On 2021-03-18 6:41 a.m., Zhang, Jack (Jian) wrote:

     [AMD Official Use Only - Internal Distribution Only]

     Hi, Andrey

     Let me summarize the background of this patch:

     In TDR resubmit step “amdgpu_device_recheck_guilty_jobs,

     It will submit first jobs of each ring and do guilty job re-check.

     At that point, We had to make sure each job is in the mirror list(or
     re-inserted back already).

     But we found the current code never re-insert the job to mirror list
     in the 2^nd , 3^rd job_timeout thread(Bailing TDR thread).

     This not only will cause memleak of the bailing jobs.
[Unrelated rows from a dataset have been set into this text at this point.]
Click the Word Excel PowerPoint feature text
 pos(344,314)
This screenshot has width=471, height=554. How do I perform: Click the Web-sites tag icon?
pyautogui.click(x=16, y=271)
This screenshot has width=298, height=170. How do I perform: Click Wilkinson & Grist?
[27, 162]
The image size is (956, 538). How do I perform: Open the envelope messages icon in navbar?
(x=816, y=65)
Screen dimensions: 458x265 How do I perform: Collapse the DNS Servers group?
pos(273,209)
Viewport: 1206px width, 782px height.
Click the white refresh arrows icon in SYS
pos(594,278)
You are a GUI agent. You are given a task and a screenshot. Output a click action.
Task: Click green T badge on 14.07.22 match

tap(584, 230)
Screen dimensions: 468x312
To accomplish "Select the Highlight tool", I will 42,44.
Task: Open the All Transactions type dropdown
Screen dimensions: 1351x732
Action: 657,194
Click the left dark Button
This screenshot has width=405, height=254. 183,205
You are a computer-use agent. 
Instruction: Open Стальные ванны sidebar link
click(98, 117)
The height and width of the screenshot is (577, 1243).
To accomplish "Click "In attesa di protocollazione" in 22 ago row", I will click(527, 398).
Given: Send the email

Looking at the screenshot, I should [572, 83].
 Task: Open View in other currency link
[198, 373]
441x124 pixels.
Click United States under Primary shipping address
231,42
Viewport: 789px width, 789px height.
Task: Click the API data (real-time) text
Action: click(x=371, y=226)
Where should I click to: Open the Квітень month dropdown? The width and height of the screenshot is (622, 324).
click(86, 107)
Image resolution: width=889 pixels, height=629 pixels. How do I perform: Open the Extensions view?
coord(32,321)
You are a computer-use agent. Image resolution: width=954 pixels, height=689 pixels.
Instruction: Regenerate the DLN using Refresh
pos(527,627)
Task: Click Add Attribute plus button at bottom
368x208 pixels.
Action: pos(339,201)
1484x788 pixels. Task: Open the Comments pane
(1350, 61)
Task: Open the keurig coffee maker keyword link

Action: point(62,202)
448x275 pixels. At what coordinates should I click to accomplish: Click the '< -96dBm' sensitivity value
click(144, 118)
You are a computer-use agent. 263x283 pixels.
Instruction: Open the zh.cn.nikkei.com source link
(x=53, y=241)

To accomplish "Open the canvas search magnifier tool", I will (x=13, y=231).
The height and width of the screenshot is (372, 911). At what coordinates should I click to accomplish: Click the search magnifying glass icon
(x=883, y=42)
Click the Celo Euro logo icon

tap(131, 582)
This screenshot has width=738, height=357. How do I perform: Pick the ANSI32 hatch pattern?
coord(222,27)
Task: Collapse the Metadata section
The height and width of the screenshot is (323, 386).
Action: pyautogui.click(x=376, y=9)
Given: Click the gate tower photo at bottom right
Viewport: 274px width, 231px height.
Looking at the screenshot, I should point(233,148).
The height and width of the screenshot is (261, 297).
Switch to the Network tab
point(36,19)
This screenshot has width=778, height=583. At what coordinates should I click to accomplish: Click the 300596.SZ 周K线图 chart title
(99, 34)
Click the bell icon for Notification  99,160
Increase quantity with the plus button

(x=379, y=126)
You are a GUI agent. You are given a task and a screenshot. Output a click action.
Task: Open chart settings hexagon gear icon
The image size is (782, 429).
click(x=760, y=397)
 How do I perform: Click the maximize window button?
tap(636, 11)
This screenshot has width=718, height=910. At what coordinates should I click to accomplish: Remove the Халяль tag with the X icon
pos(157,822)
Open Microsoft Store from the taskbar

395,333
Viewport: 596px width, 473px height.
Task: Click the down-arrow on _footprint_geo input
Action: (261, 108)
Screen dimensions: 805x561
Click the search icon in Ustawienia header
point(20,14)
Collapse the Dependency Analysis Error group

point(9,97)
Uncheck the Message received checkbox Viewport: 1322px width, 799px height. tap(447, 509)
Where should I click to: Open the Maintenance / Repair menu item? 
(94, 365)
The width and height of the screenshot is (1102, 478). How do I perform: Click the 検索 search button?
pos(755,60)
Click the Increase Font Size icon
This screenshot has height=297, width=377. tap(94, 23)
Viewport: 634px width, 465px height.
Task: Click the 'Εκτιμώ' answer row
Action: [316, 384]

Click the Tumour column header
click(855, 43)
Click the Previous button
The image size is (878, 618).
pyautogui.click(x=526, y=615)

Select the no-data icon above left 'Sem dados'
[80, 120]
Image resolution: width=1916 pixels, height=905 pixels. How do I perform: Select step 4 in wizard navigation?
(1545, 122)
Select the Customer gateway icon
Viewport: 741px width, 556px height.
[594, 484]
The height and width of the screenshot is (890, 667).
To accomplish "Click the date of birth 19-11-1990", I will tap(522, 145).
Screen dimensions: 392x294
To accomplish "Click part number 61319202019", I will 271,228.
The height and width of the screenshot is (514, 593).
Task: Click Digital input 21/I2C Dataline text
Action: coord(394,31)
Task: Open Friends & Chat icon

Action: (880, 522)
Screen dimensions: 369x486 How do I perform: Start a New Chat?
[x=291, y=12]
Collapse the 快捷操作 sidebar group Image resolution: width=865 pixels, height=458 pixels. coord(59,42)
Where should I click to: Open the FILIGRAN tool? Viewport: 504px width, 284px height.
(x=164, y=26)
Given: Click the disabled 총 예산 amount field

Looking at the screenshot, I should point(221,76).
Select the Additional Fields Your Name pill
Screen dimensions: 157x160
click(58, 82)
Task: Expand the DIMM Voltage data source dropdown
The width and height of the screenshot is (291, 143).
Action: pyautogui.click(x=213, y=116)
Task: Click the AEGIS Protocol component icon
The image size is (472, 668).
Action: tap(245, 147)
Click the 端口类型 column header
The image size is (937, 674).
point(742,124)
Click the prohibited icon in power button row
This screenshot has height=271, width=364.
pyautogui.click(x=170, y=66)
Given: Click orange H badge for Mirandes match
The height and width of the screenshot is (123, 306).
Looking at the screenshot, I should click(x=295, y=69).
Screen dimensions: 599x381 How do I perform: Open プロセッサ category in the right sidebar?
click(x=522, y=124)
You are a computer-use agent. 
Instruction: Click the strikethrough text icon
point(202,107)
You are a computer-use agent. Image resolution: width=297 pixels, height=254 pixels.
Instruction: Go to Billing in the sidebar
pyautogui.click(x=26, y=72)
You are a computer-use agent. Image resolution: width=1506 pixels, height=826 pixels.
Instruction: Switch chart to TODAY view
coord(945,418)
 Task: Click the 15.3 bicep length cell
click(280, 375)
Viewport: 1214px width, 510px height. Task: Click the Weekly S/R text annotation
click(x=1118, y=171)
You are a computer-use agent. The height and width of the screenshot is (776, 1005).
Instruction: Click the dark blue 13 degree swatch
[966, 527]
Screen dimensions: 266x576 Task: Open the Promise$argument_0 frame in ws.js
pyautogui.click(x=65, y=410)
What’s more
     important, the 1^st tdr thread can never iterate the bailing job and
     set its guilty status to a correct status.

     Therefore, we had to re-insert the job(or even not delete node) for
     bailing job.

     For the above V3 patch, the racing condition in my mind is:

     we cannot make sure all bailing jobs are finished before we do
     amdgpu_device_recheck_guilty_jobs.

Yes,that race i missed - so you say that for 2nd, baling thread who
extracted the job, even if he reinsert it right away back after driver
callback return DRM_GPU_SCHED_STAT_BAILING, there is small time slot
where the job is not in mirror list and so the 1st TDR might miss it
and not find that  2nd job is the actual guilty job, right ? But,
still this job will get back into mirror list, and since it's really
the bad job, it will never signal completion and so on the next
timeout cycle it will be caught (of course there is a starvation
scenario here if more TDRs kick in and it bails out again but this is really unlikely).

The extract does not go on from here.